Why Does Streaming video throw away Commentaries and other Goodies?

I always enjoyed DVD commentaries with the director and cast.

Splash 20th Anniversary for example featured Ron Howard, Tom Hanks, other cast commentary. A making of feature and other goodies.

I had to rent or purchase Splash on Prime. It’s not on the regular streaming services that I use. (Peacock, Max, and Paramount +)

I purchased the film, but feel short changed. All I got was the movie.

Why Does Streaming video throw away Commentary?

Why does leaving DVD’s require us to regress and loose all the extras?

DVD rips have included a commentary track since the late 90’s.
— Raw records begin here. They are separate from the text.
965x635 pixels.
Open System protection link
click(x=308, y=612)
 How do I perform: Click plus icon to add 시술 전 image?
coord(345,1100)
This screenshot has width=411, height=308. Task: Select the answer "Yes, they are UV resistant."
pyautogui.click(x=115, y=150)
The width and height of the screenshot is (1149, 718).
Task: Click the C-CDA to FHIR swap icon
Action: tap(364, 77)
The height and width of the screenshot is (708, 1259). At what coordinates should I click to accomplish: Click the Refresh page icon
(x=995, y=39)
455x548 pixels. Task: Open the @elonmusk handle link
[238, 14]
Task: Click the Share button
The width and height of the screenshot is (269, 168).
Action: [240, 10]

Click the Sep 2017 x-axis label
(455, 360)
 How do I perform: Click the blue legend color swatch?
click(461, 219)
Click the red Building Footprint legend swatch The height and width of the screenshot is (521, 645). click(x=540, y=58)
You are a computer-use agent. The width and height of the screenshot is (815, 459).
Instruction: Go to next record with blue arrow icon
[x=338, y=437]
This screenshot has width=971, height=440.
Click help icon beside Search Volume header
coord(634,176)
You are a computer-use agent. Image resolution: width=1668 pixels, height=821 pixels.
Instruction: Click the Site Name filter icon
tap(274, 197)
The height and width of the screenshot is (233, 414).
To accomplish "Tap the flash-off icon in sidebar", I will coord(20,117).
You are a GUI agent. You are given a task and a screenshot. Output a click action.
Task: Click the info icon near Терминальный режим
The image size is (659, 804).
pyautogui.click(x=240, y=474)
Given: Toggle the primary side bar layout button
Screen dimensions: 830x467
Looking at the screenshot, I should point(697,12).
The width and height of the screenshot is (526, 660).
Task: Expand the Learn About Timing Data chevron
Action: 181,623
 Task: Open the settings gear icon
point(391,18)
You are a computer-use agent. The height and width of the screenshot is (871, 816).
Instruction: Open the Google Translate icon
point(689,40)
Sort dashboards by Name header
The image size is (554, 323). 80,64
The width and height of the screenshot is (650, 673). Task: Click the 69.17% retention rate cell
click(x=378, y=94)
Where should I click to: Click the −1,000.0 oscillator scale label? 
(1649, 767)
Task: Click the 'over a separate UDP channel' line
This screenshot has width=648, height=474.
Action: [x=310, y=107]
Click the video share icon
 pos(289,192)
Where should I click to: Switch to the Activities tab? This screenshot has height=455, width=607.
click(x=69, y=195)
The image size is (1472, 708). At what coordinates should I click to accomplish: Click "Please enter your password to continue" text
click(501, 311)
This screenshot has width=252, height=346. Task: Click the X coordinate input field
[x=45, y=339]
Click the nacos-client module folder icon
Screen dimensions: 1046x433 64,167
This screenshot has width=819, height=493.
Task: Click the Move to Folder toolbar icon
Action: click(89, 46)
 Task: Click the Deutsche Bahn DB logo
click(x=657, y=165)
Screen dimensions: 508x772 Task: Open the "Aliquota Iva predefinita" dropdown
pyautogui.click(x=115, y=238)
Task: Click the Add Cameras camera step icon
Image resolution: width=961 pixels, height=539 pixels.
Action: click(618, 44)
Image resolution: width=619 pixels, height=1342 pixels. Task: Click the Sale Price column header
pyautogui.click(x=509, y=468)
VLC lets me select the commentary audio or just the movie audio.

Yet, streaming won’t do the same?

Streaming networks probably don’t have the rights to the additional content.

If they don’t have the additional content rights it’s only because they didn’t buy them. Which just moves the question to “Why do streaming services not want to buy the additional content rights and show the additional content?”

IANA expert. I have never watched the additional content on any DVD. I find the process of guessing how to operate their “artistic” menus to navigate past that crap to get to the real show to be nothing but an irritant. I suspect users like me outnumber users like the OP maybe 10 or 20 to 1.

If they did want to offer the additional content it almost would have to be as a separate show you could pick from their menu of available shows. The streaming interface has nothing that corresponds to the content menu of a DVD. Which raises a lot of potential for audience confusion about which additional content goes with which underlying movie, series, or episode.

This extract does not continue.